## Records provided

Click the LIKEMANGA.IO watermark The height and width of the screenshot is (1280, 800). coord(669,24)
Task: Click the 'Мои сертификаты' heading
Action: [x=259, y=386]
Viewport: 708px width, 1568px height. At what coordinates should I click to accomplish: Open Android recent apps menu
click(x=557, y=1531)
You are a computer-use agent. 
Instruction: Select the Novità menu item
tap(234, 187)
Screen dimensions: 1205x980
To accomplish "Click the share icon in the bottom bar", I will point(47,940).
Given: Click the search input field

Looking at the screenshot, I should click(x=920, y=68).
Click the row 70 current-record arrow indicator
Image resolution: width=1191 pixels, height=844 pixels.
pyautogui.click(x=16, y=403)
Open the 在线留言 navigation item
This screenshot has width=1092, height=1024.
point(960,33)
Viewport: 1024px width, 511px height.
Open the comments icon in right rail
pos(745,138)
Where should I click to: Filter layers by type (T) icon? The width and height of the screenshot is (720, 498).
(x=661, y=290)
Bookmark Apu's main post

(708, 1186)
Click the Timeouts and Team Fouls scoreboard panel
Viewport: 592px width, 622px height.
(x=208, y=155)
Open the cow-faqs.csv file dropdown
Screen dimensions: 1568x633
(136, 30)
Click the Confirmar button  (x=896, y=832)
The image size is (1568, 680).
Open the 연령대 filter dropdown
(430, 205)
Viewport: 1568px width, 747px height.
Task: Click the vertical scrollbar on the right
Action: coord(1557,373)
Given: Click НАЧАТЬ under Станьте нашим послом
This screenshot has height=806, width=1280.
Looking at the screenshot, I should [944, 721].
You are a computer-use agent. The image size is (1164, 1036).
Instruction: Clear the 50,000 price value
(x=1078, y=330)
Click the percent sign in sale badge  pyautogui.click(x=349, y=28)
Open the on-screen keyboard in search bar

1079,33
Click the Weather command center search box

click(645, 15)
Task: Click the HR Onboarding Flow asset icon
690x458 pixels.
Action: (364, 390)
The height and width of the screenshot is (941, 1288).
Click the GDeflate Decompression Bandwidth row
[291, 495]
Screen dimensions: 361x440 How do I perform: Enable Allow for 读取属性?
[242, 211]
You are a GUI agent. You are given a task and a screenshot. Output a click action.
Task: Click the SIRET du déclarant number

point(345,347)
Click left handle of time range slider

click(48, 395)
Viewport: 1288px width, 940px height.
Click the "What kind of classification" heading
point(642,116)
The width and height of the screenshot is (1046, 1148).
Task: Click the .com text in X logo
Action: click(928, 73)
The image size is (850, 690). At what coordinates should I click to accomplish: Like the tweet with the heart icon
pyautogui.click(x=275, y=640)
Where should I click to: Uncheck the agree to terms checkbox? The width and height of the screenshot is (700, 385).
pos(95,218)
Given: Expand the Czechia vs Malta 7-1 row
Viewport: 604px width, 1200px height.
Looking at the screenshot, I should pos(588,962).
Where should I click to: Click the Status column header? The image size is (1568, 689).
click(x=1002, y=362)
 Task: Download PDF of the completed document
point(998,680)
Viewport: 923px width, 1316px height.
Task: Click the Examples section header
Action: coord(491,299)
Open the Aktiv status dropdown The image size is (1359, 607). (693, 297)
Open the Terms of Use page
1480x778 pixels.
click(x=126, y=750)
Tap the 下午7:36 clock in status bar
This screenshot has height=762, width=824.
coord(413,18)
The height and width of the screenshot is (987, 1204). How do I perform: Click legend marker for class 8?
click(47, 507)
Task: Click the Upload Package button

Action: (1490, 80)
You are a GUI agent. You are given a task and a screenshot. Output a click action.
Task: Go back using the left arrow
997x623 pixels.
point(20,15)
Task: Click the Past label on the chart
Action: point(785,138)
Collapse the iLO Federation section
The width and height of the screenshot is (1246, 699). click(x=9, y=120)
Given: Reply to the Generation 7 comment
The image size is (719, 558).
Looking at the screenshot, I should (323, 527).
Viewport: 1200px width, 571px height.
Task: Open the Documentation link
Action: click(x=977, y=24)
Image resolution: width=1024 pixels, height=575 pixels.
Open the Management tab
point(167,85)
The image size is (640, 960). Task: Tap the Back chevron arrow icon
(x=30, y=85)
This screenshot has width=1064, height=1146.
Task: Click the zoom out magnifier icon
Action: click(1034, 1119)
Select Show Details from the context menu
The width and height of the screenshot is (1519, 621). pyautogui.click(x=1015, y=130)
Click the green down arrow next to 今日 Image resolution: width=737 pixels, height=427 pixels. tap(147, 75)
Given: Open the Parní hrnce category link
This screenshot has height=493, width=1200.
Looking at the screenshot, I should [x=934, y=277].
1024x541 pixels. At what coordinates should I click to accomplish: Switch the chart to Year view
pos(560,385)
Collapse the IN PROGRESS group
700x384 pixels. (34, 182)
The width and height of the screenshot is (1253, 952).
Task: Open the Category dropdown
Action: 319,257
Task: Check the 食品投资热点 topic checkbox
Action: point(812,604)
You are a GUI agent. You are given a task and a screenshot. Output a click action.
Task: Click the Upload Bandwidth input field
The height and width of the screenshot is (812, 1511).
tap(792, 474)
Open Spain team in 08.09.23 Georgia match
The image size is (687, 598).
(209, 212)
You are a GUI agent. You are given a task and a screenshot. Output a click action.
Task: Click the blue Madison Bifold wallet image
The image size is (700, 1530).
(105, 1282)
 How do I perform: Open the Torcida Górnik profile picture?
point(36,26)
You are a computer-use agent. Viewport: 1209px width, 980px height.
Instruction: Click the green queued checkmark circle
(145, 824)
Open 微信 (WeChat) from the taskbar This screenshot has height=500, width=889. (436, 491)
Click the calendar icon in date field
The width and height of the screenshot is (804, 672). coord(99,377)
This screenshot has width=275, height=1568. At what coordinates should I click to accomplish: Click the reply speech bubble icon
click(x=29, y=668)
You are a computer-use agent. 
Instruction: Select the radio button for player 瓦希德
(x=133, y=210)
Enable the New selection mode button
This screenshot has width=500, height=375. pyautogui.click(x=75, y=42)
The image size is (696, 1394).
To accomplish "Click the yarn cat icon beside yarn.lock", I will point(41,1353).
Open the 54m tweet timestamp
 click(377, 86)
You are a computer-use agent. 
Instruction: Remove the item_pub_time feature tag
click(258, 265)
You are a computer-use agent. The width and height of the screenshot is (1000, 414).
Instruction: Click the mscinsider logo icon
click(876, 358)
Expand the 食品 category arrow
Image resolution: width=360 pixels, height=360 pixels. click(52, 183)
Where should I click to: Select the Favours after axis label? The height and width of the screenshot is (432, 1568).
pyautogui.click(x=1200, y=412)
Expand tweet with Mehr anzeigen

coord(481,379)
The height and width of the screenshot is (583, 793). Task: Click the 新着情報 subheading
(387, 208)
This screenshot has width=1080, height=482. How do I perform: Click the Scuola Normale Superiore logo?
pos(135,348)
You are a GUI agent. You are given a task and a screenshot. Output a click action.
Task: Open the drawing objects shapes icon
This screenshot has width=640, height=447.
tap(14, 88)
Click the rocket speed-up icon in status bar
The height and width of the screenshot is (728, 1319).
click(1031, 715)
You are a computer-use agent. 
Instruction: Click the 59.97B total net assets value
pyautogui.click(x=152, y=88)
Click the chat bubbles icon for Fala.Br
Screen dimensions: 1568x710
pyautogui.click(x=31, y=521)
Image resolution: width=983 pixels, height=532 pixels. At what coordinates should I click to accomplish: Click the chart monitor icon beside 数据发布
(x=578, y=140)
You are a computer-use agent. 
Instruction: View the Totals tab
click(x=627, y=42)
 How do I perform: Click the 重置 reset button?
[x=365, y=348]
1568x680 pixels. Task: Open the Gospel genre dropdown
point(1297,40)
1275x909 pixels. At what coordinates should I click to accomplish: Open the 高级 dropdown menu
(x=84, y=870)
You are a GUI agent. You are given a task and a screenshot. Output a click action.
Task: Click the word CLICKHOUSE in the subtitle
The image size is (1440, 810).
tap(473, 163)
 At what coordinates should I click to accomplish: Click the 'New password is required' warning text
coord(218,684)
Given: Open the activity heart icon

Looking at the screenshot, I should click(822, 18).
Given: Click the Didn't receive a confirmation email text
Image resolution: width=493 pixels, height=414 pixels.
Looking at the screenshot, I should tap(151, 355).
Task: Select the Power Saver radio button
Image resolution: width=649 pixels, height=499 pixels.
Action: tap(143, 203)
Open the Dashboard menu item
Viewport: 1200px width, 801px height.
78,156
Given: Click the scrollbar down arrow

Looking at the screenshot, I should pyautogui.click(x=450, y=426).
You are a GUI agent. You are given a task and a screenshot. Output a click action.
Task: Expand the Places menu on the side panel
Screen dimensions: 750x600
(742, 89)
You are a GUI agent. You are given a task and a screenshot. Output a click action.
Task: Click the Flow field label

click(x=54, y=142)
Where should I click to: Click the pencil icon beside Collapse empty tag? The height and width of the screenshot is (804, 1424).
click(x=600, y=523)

## Aim of the task
The count of lines above that contain "will" is all that should be given.

## Output of the exercise
2